I've thought about gathering acorns up and putting them in a pile, but that would be an incredibly time consuming PIA.

Any info would be appreciated.

Thanks


----------



## Orion1 (Jan 7, 2005)

here is a link I found on google http://acorno.com/ouracorns.html


----------



## rcmjr (Jan 31, 2007)

Orion1 said:


> here is a link I found on google http://acorno.com/ouracorns.html


I love google


----------



## Ddiaz (Sep 21, 2009)

Thanks, Orion. That's what I'm talking about but those are pretty darn expensive. I'll have to find some at my co-op or somewhere locally because shipping would be too expensive on something like that.


----------



## jrmsoccer32 (Feb 22, 2007)

wow sounds like i need to start raking acorns for that price


----------



## haaps (Sep 3, 2008)

I got about 400 pounds that I would sell for the right price, but don't know how shipping would work.


----------



## Ddiaz (Sep 21, 2009)

haaps said:


> I got about 400 pounds that I would sell for the right price, but don't know how shipping would work.

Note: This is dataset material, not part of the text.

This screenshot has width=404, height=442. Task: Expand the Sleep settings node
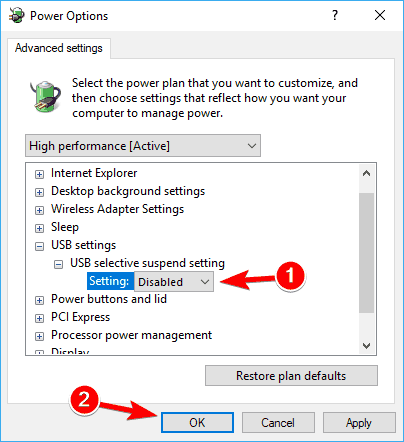click(x=39, y=228)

Dang, Haaps - where do you live (as in what state - not your address, LOL)?
How did you gather them?


----------



## MoNofletch (Jul 28, 2003)

I pay my kids to pick them up in our yard! It doesn't take long! According to that link I have gathered over $1,000 worth of acorns!!! :tongue:


----------



## PONDER (Sep 8, 2007)

wow, 1 lb of acorns for $20. lol


----------



## motorcitykid (Nov 29, 2005)

That amount is usually good for two deer and ten minutes.


----------



## PONDER (Sep 8, 2007)

just so we are clear here, i am willing to gather anyone here 1 lb of any acorns that are native to MS for $15 per pound. the AT special!


----------



## PONDER (Sep 8, 2007)

WHOA! WHOA! everyone slow down with the orders!


----------



## RonnieB54 (Jun 15, 2009)

Trouble is squirels and chipmunks will get to them first. So you better order 100lbs.


----------



## NC stringpuller (Jan 26, 2007)

I've got a neighbor that has a couple great acorn trees in his front yard (all of 'em as big as your thumb 1st digit to tip) and it takes me maybe 20 minutes to fill a 5 gallon bucket full... maybe 20 lbs??? AT $20 / lb, that's $400 a bucket! 

I offered his admitedly bored teenage son $5 a bucket if he'd pick 'em (didn't think that was too bad an offer for 20 minutes work)... well... let's just say when more are needed, his spot on the couch still stays warm and my knees get a lil' more creaky


----------



## haaps (Sep 3, 2008)

Yeah I live in Michigan just a little ways from Mississippi! I have spot where the dead people hang full of oak trees picked up about 600 pounds in hour couple weeks ago and there is a lot more to be picked.


----------